JUNGER FILM: Anatomie eines Weltverständnisses: Die Verschwörung der Pflanzen

Aus einer Mücke einen Elefanten machen – das Sprichwort ist sicher jedem bekannt. Was mit einer vertrockneten Blume beginnt, entwickelt sich im Kurzfilm Anatomie eines Weltverständnisses der Filmakademie Baden Württemberg rasant zu einer handfesten Verschwörungstheorie. Dabei nehmen die Filmschaffenden sowohl die Thematik, als auch sich selbst ordentlich auf die Schippe und klären die Frage, welche finsteren Machenschaften sich hinter dem vermeintlich harmlosen Blumenfachhandel wirklich verbergen.

Der dreiminütige Spielfilm unter Regie von Alexander Fischer, auch bekannt als „Peskador“, beginnt mit einer zunächst sehr banalen Situation: Die Protagonisten Herr Bäuchle und Herr Wamperl stehen sich im Setting eines Wohnzimmers gegenüber. Vernachlässigt von Herrn Wamperl, der sich eigentlich um die Blume seines Nachbarn kümmern sollte, befindet sich diese nun mit vertrockneten Blättern zwischen den beiden auf einem kleinen Tisch.

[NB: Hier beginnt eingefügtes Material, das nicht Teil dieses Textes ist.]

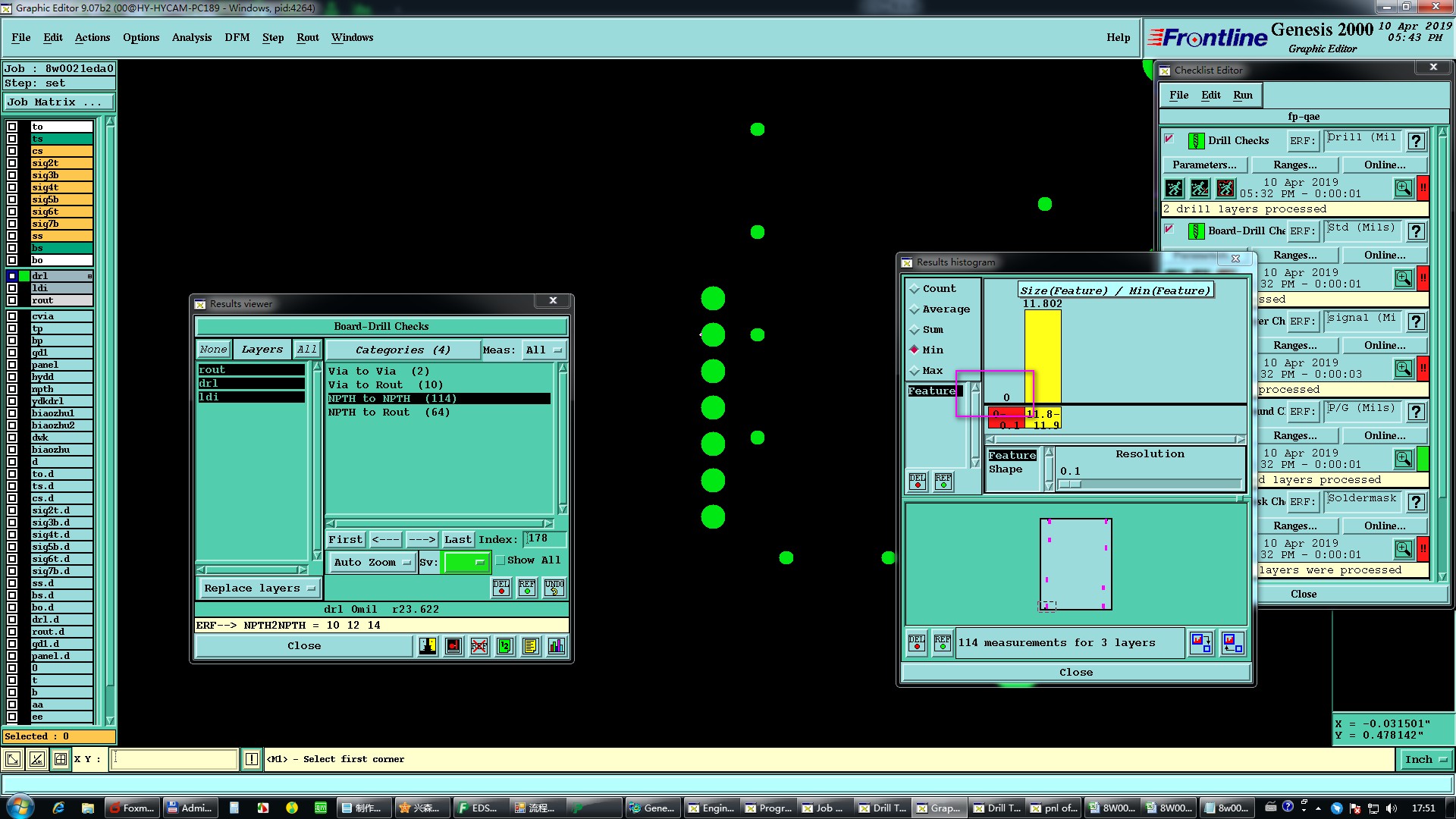Image resolution: width=1456 pixels, height=819 pixels.
Task: Open the Replace layers dropdown
Action: coord(259,588)
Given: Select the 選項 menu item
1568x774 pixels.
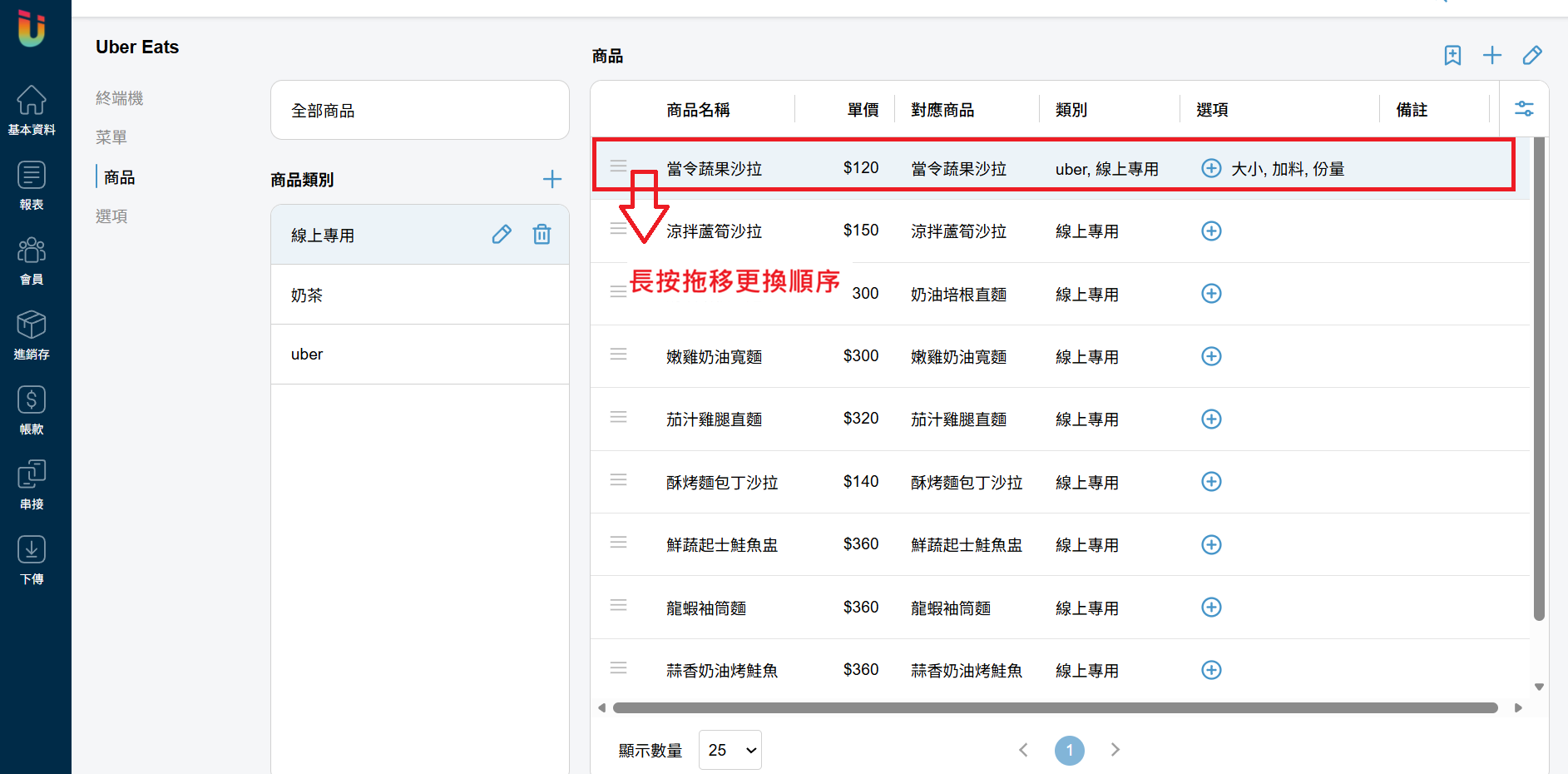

Anstatt sich aber für seinen Fehler zu entschuldigen, flüchtet sich Herr Wamperl in eine scherzhafte Abhandlung über die geplante Obsoleszenz der Pflanzenindustrie, spricht von Ursache und Wirkung und erweckt gekonnt den Anschein, seinem Nachbarn im Grunde sogar einen Gefallen getan zu haben. Schließlich könnten die so unschuldig aussehenden Pflanzen ja giftige Aromastoffe ausscheiden, die unbemerkt Einfluss auf die naiven Bürger nehmen und sie abhängig, wenn nicht sogar gefügig machen!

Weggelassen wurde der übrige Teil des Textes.